DATA SUPPLIED below:
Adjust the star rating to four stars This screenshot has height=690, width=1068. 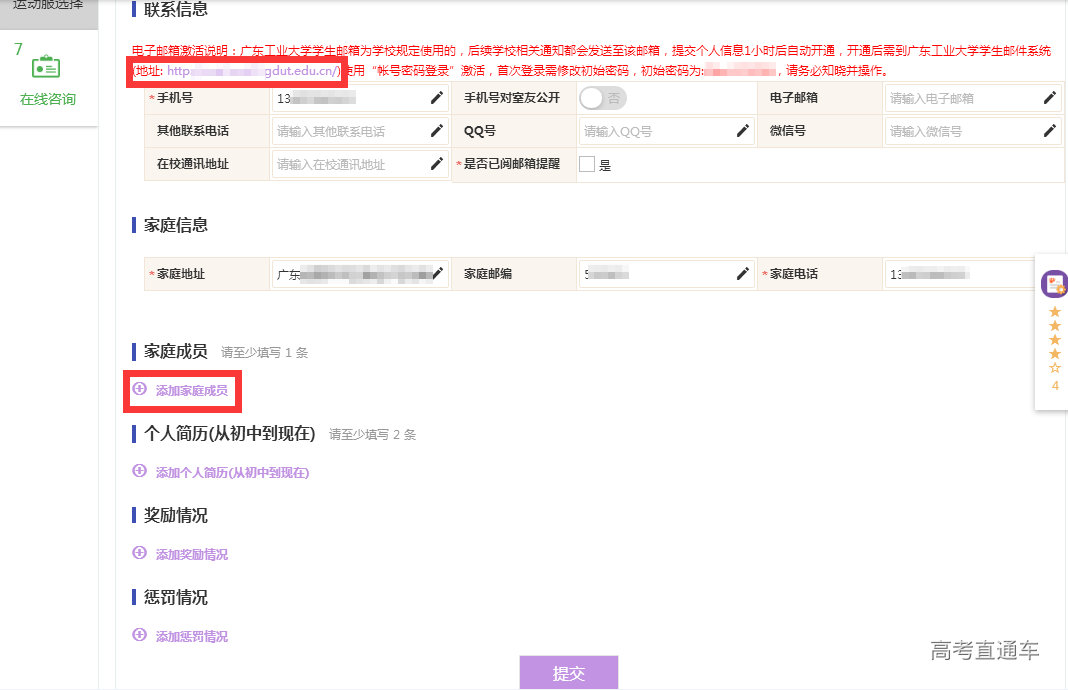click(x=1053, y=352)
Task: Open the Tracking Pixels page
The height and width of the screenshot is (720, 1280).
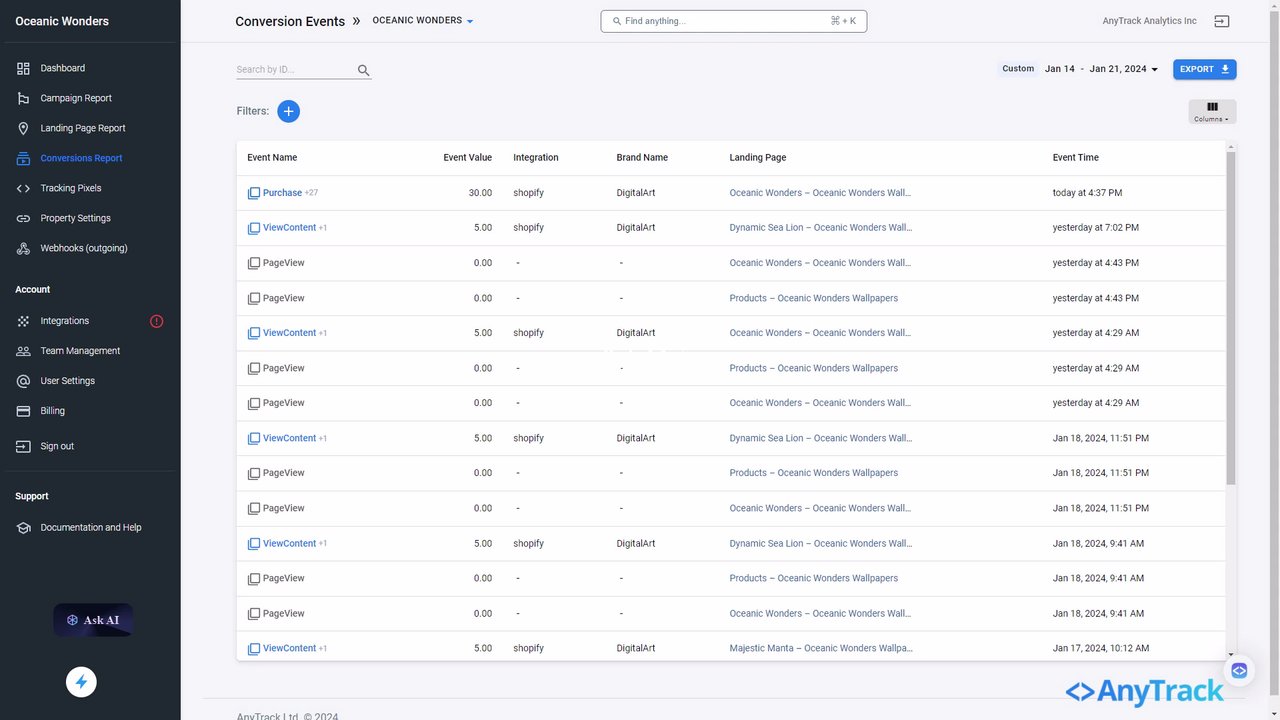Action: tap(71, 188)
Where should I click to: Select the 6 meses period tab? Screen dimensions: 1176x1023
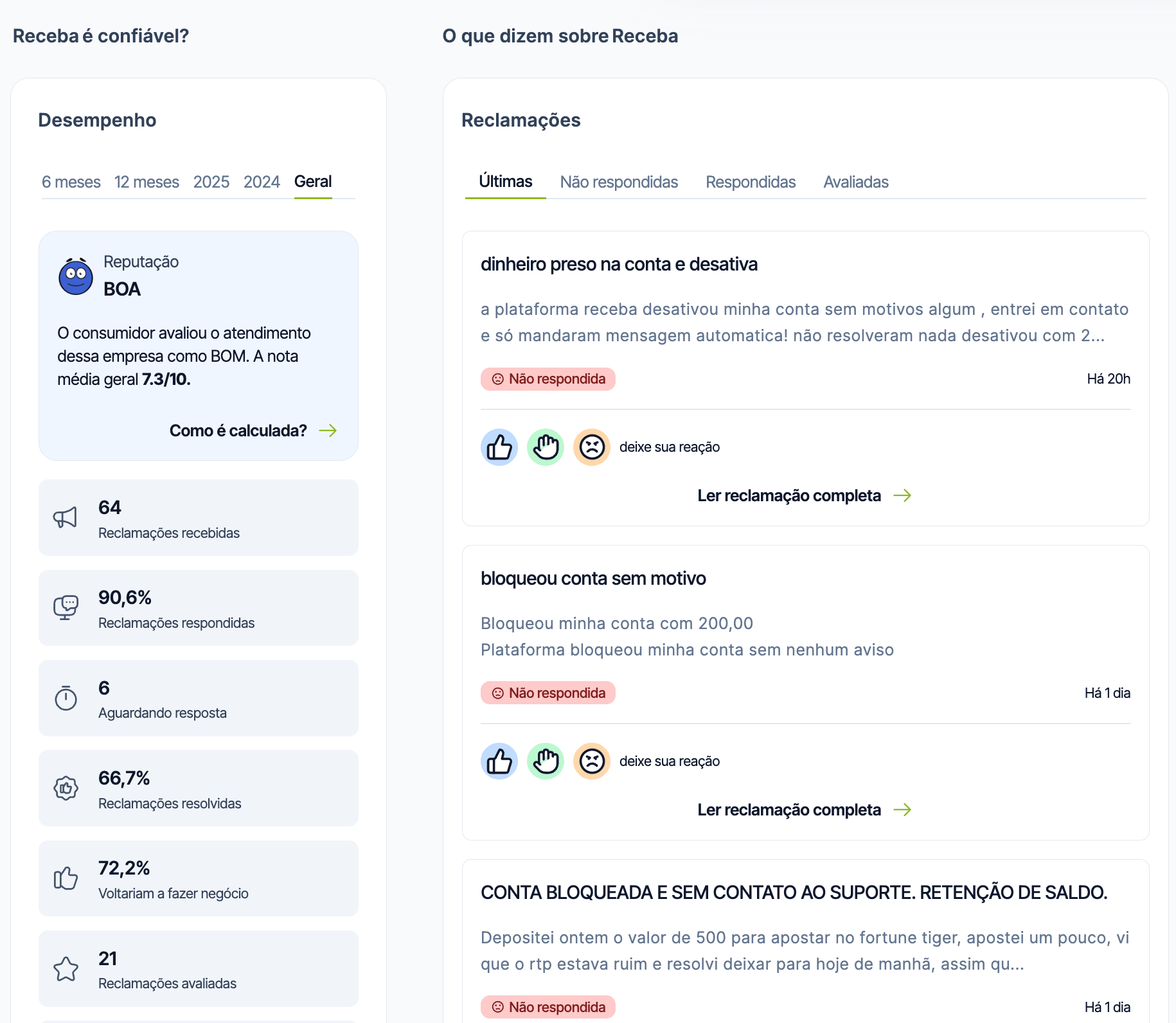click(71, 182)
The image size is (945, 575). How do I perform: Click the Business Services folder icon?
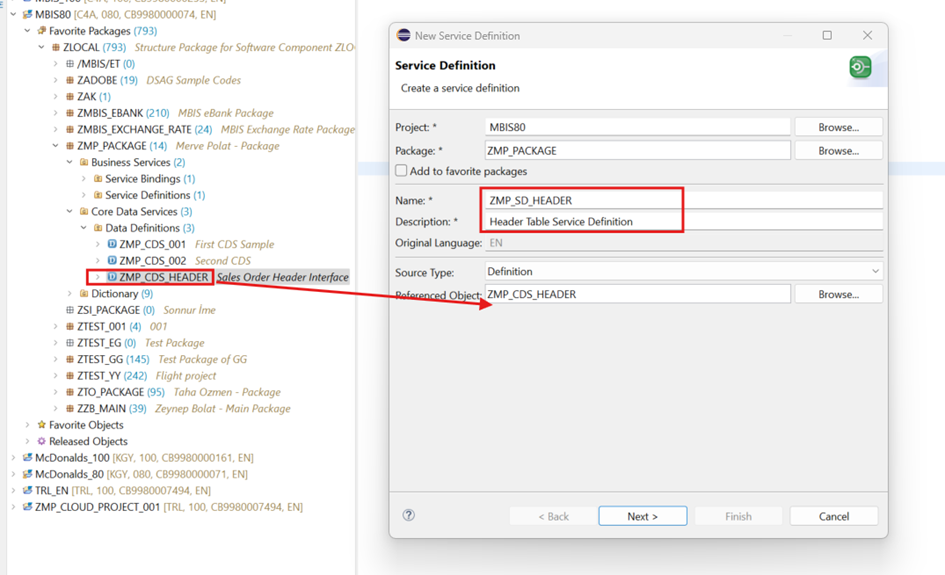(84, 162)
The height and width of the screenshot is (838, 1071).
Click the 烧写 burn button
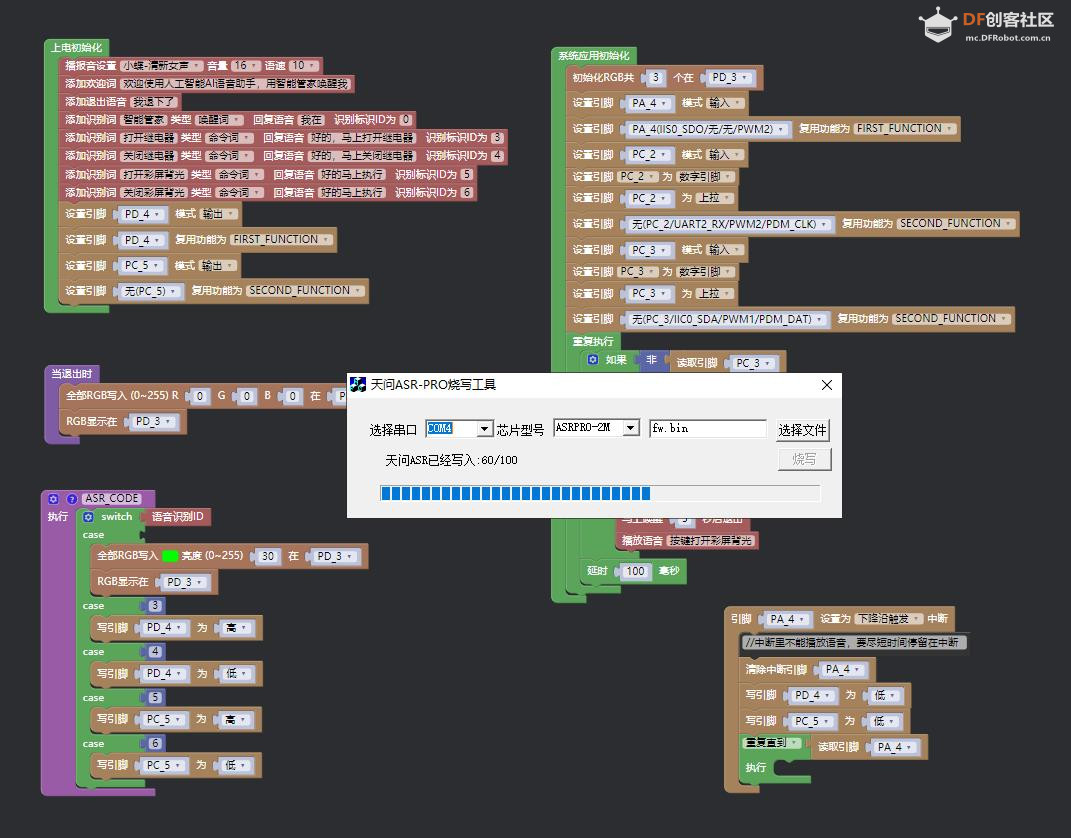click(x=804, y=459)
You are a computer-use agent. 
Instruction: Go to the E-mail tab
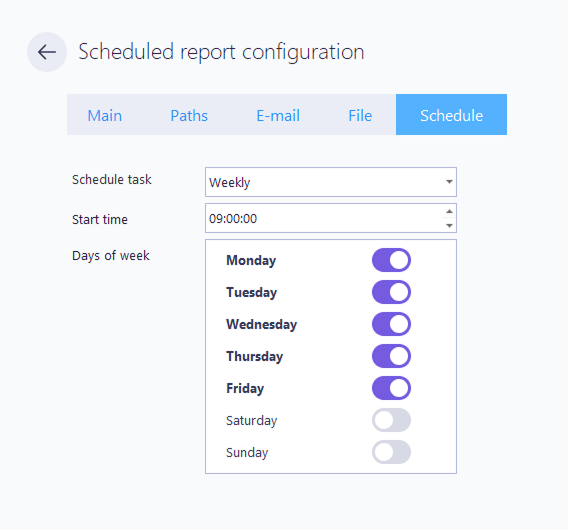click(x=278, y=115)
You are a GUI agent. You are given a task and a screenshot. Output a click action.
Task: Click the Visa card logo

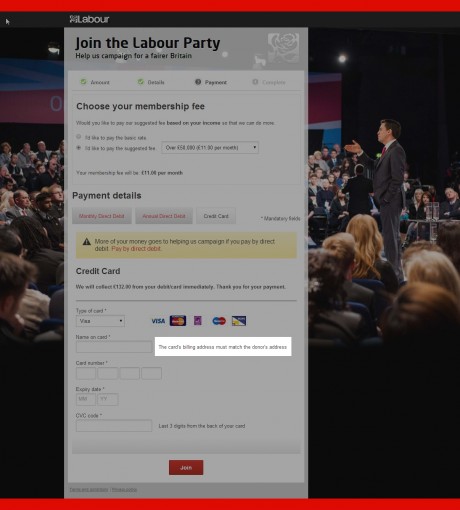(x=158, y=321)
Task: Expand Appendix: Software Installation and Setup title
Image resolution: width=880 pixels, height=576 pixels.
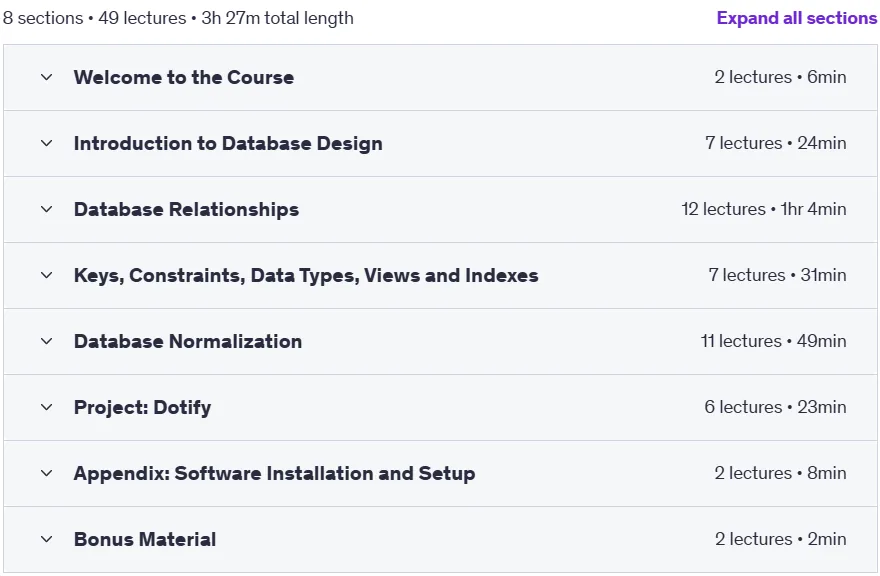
End of DATA SUPPLIED.
EXERCISE DETAILS —
Search the listing for the word "agent", and copy every line in which it is found.

REPLY —
You are a computer-use agent. 
You are a GUI agent. You are given a task and a screenshot. Output a click action.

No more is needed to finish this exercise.